* [What to work on]: Nothing but text lines should be duplicated: start with the first line of the listing below and stop after the line holding "GEORGIA MORGAN JEWELRY (999, 1094)", omitting pictures.
========
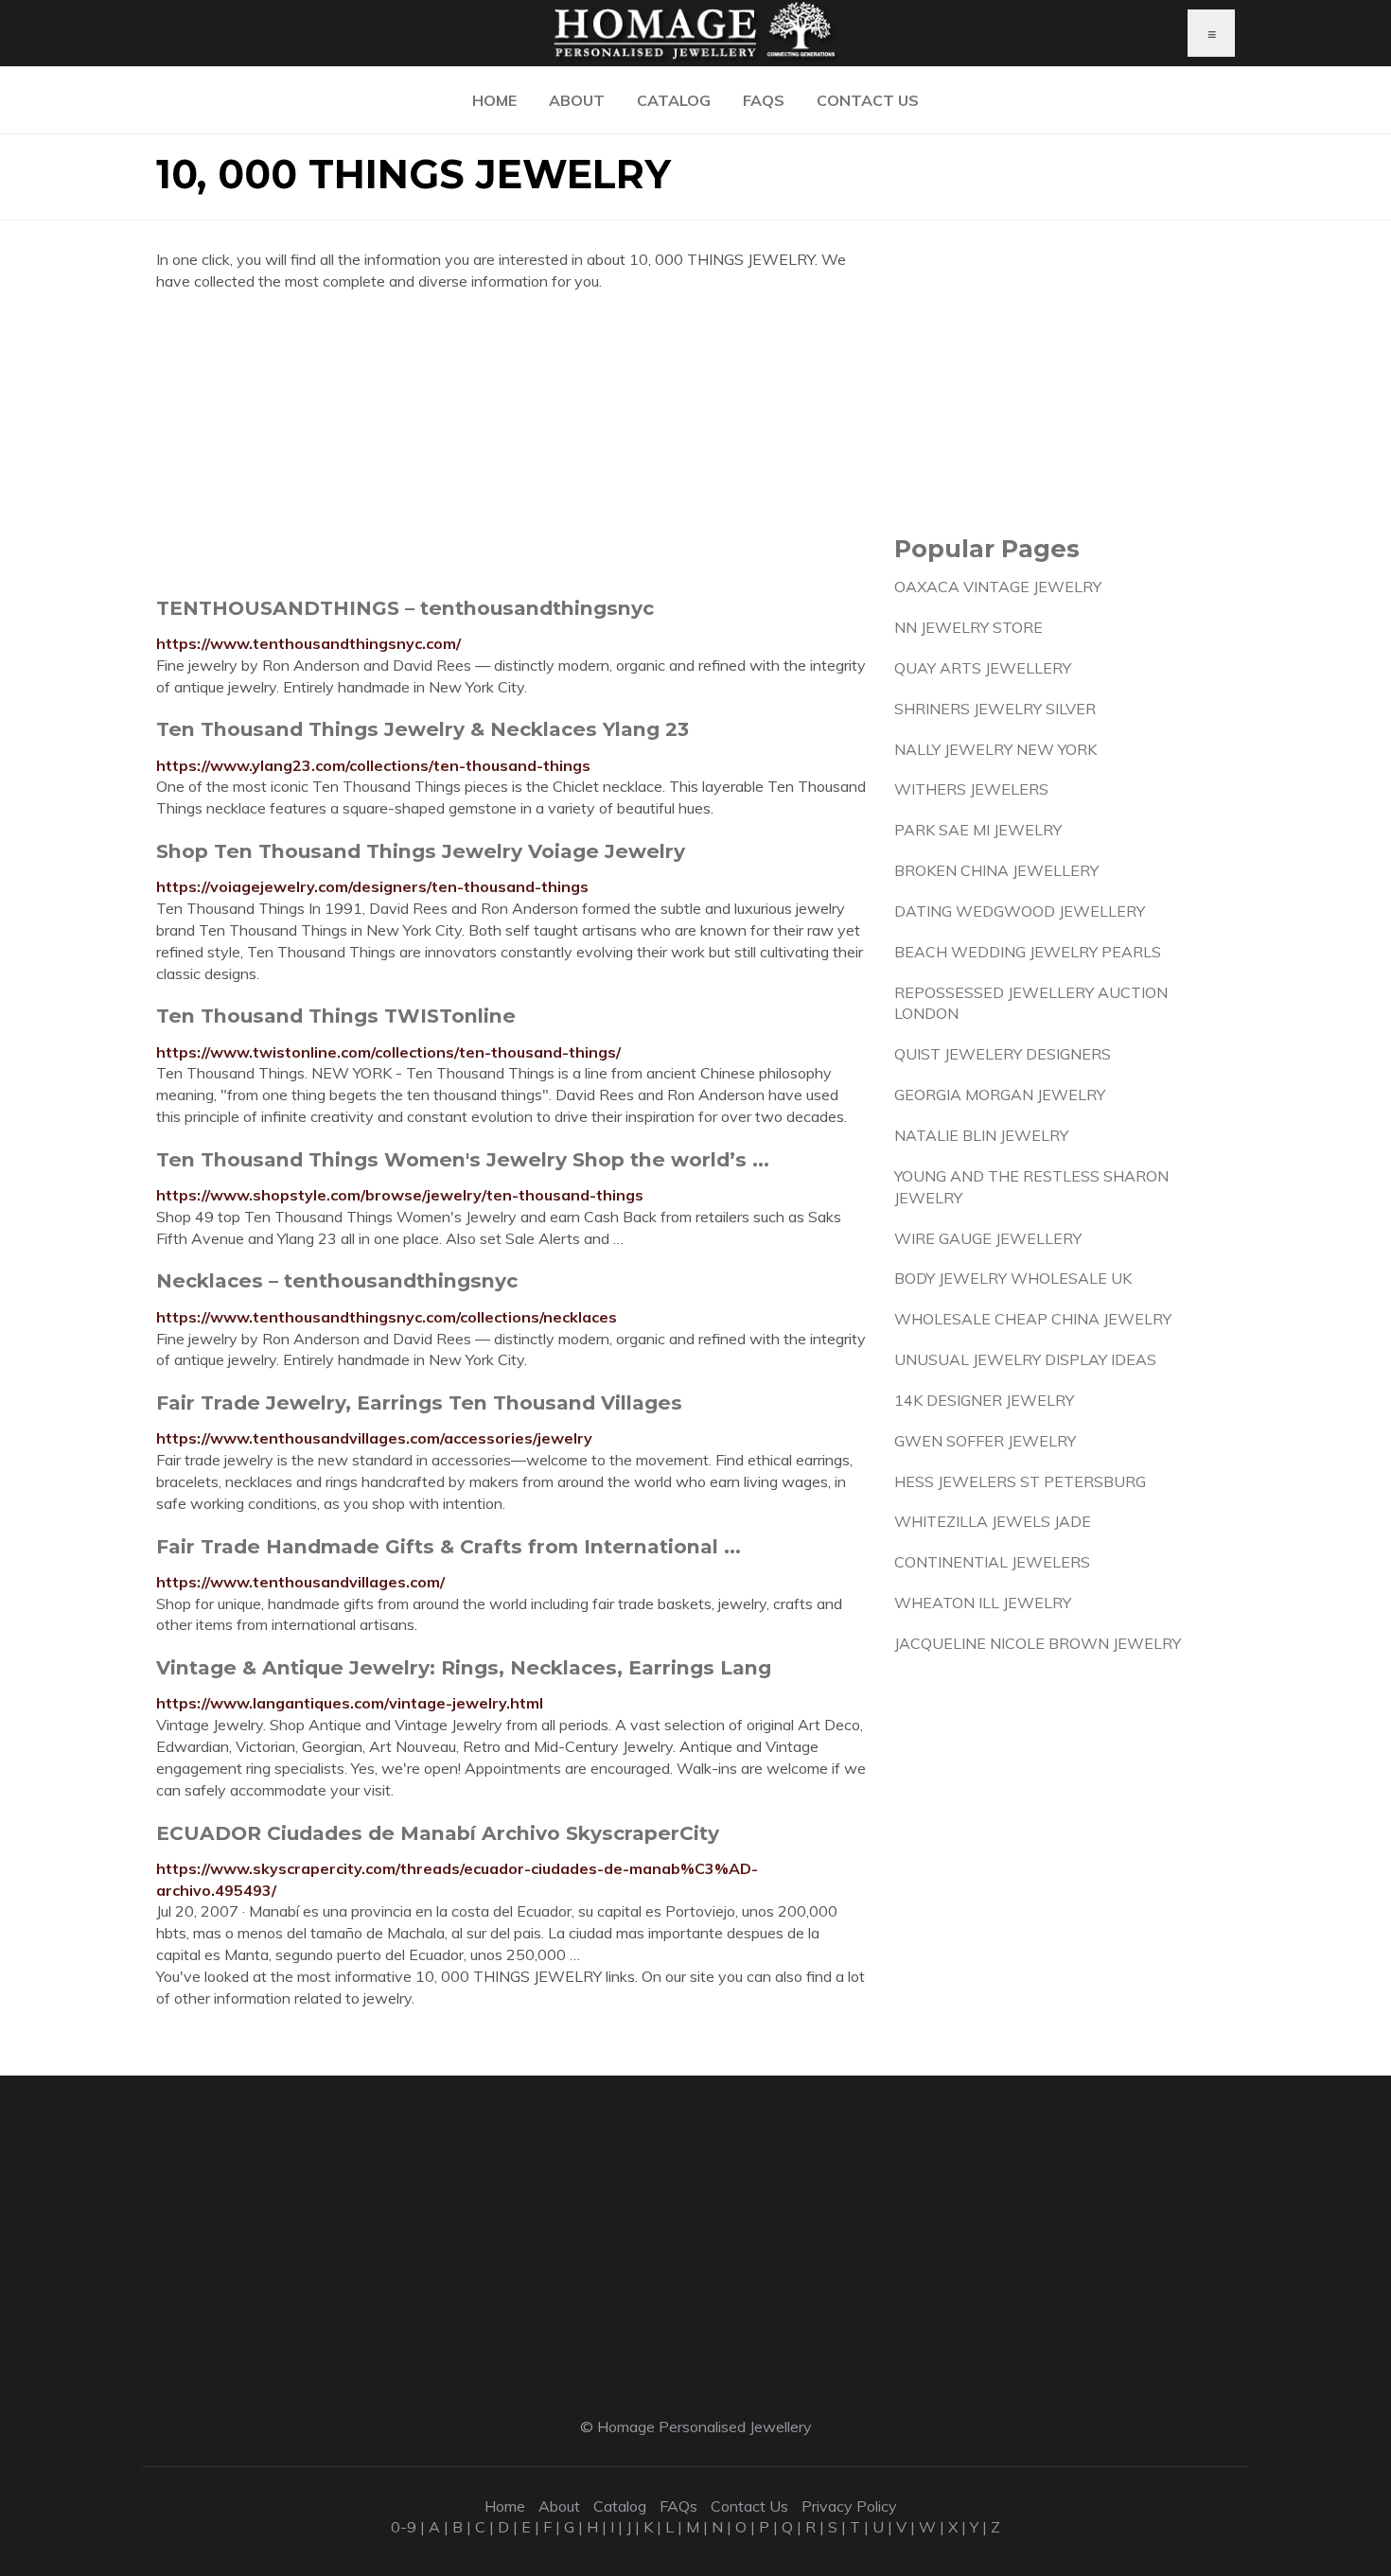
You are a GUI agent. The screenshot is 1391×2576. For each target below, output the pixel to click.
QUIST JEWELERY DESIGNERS (1002, 1053)
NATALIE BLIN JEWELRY (981, 1135)
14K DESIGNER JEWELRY (984, 1400)
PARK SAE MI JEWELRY (978, 829)
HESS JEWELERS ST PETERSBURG (1020, 1481)
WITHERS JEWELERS (971, 789)
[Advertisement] (511, 443)
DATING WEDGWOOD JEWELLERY (1019, 911)
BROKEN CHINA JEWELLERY (996, 870)
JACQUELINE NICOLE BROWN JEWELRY (1037, 1643)
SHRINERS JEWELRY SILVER (995, 708)
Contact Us (868, 100)
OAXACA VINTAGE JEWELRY (997, 586)
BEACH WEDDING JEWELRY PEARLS (1027, 951)
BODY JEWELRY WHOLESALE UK (1013, 1278)
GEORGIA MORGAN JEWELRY (999, 1094)
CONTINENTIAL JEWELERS (992, 1561)
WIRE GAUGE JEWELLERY (988, 1238)
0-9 (403, 2526)
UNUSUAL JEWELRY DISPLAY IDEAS (1025, 1359)
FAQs (763, 100)
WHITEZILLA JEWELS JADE (992, 1521)
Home (494, 100)
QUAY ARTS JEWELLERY (982, 667)
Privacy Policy (849, 2506)
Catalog (674, 100)
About (577, 100)
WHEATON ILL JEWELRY (982, 1602)
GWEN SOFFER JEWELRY (985, 1440)
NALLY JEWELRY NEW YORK (995, 749)
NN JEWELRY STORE (968, 627)
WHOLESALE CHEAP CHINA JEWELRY (1032, 1318)
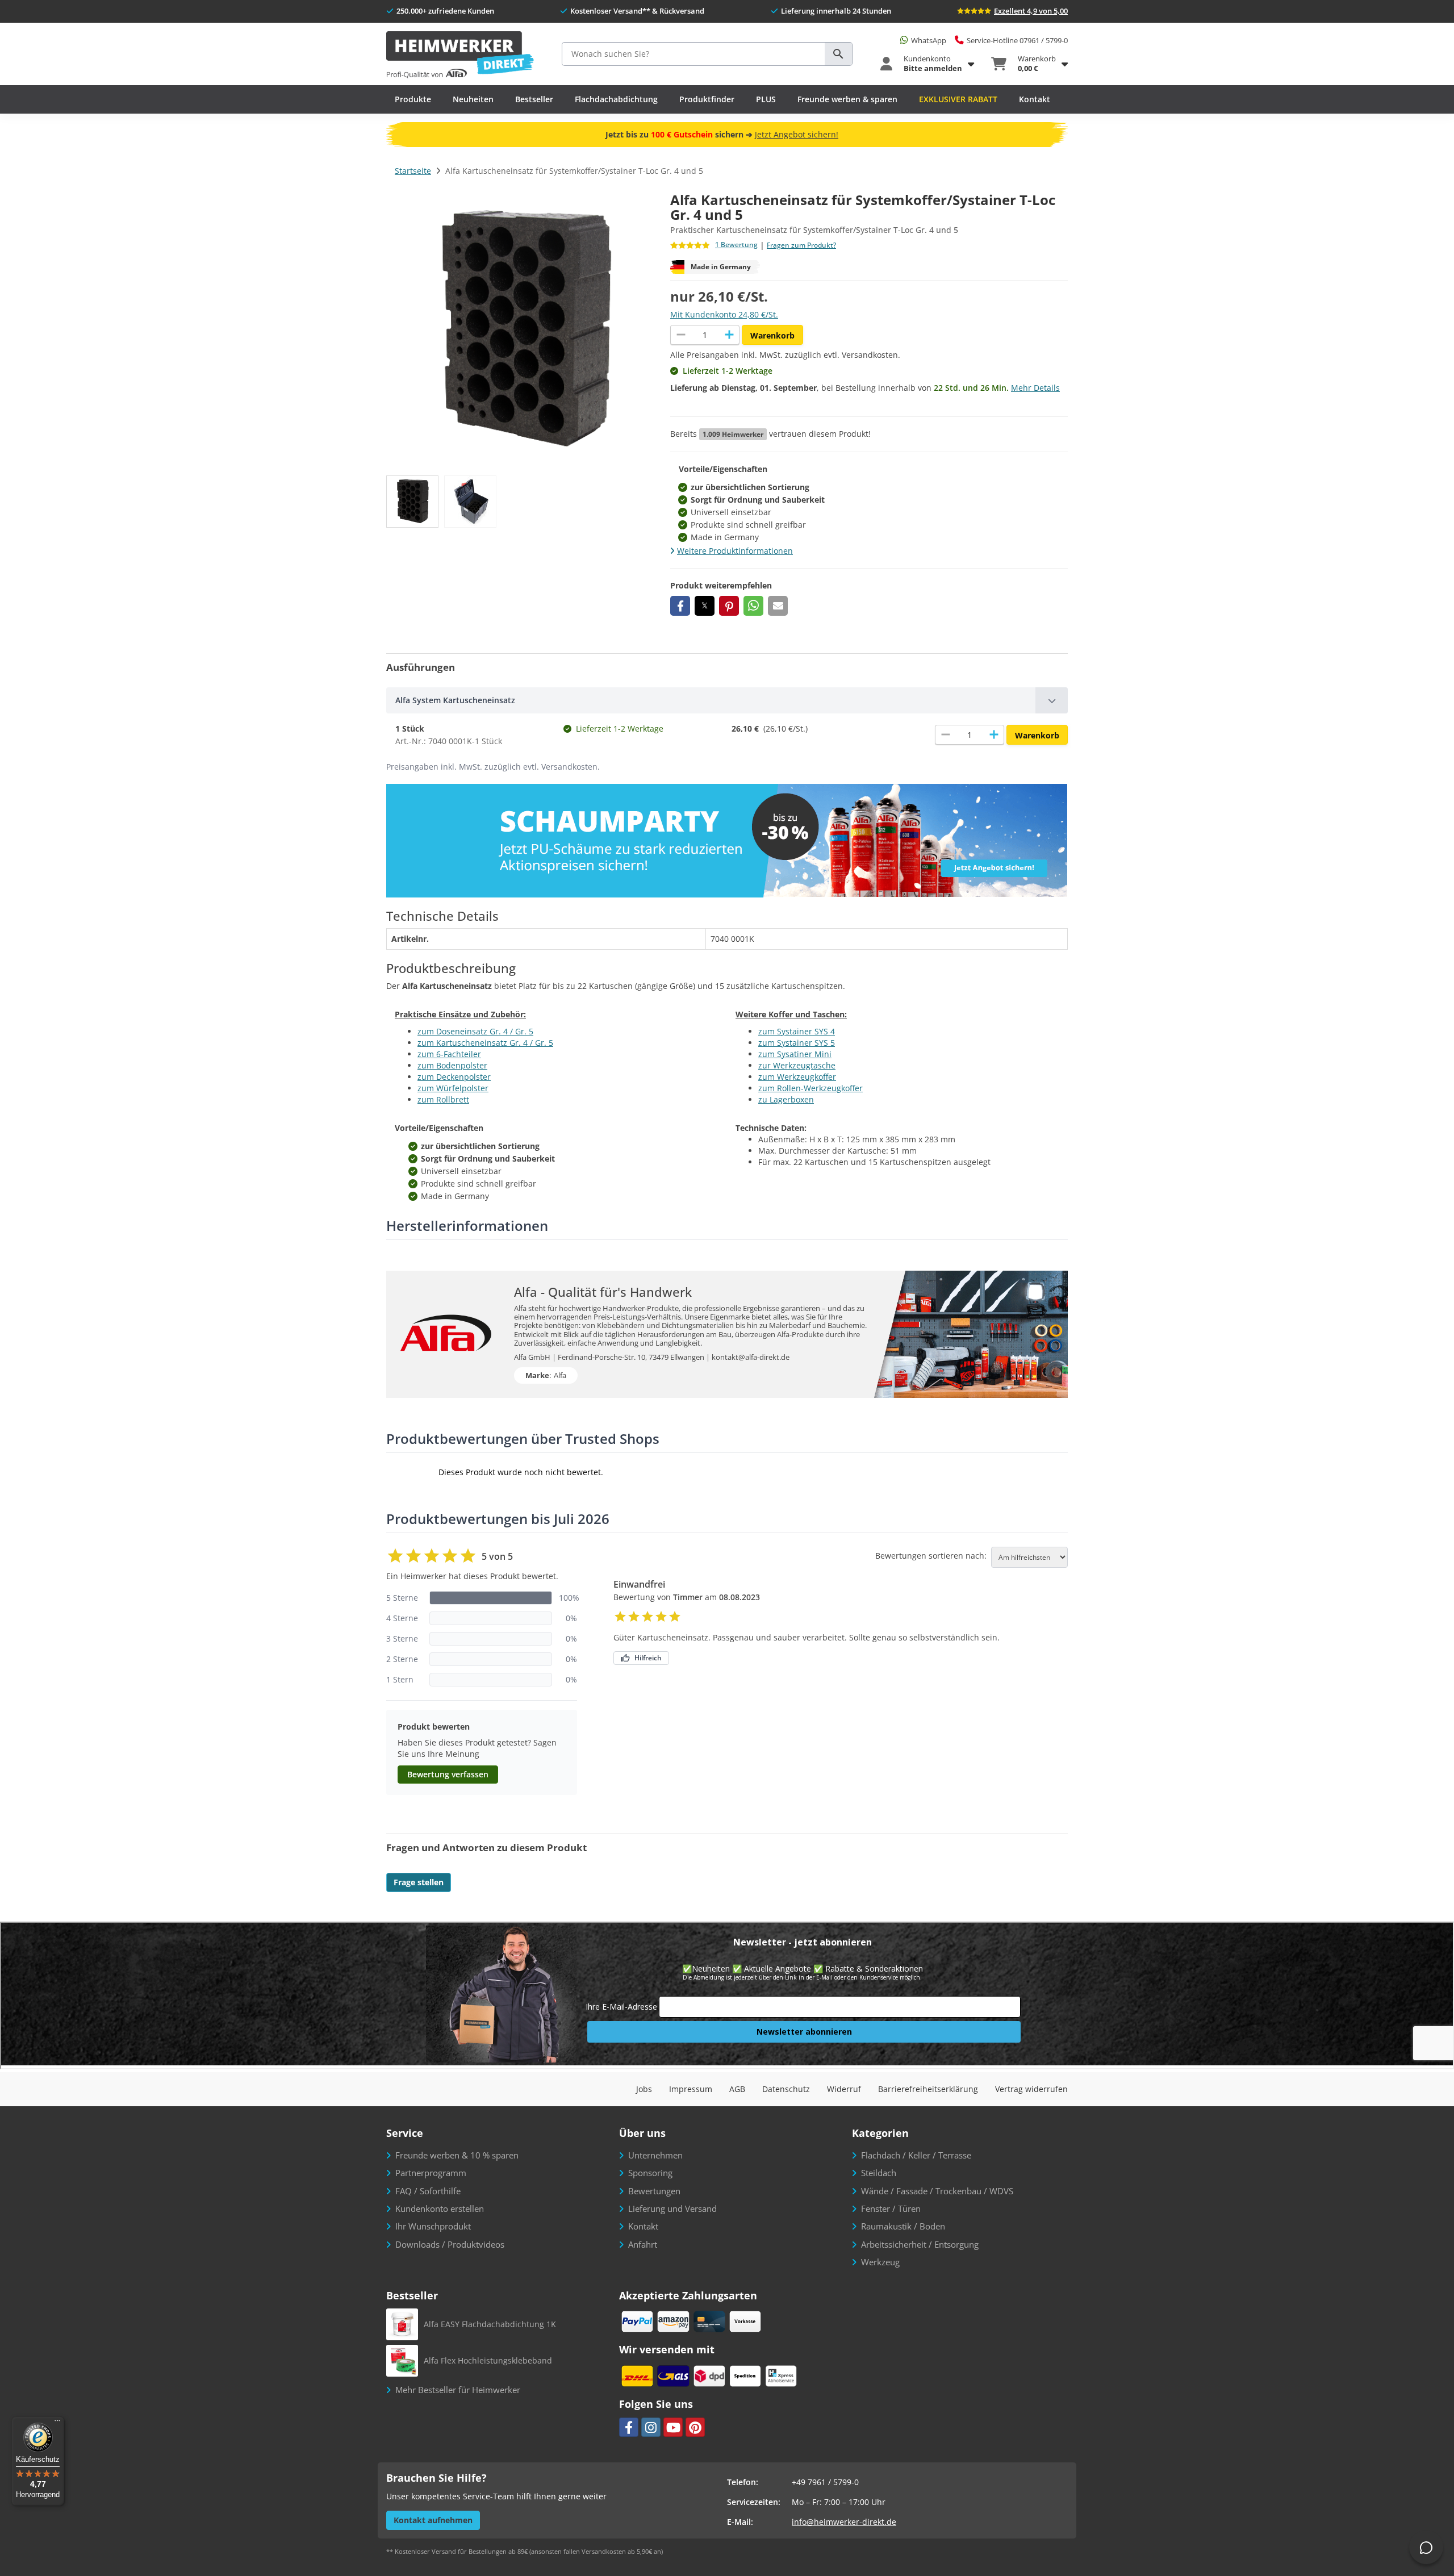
========
* [Task output]:
You are a GUI agent. The screenshot is 1391×2576. For each target below, output the pixel to click.
QUIST JEWELERY DESIGNERS (1002, 1053)
NATALIE BLIN JEWELRY (981, 1135)
14K DESIGNER JEWELRY (984, 1400)
PARK SAE MI JEWELRY (978, 829)
HESS JEWELERS ST PETERSBURG (1020, 1481)
WITHERS JEWELERS (971, 789)
[Advertisement] (511, 443)
DATING WEDGWOOD JEWELLERY (1019, 911)
BROKEN CHINA JEWELLERY (996, 870)
JACQUELINE NICOLE BROWN JEWELRY (1037, 1643)
SHRINERS JEWELRY SILVER (995, 708)
Contact Us (868, 100)
OAXACA VINTAGE JEWELRY (997, 586)
BEACH WEDDING JEWELRY PEARLS (1027, 951)
BODY JEWELRY WHOLESALE UK (1013, 1278)
GEORGIA MORGAN JEWELRY (999, 1094)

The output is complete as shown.